MATERIALS AND METHODS
Patients and study design
We consecutively included patients with knee effusion who underwent joint fluid analysis in this single-center cross-sectional study. All patients were recruited in a 6-month period in the rheumatology department of Bichat Hospital (Paris, France). Exclusion criteria were age < 18 years, previous knee surgery or trauma, and corticosteroid injection within the previous 3 months.
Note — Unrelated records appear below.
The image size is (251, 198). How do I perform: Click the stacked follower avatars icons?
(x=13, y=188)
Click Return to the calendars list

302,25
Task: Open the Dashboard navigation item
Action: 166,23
All patients underwent a clinical evaluation, including disease history and clinical examination. SF was analyzed by use of a compensated polarizing microscope to validate the presence of CPP crystals. Polarized light microscopy was performed by 1 senior rheumatologist (PD) who was blinded to clinical and imaging data. All patients underwent radiography of knees in both anteroposterior and lateral views and US evaluation. CPPD was diagnosed by the identification of CPP crystals in SF in accordance with recommendations3. Patients without CPP crystals in SF were considered controls.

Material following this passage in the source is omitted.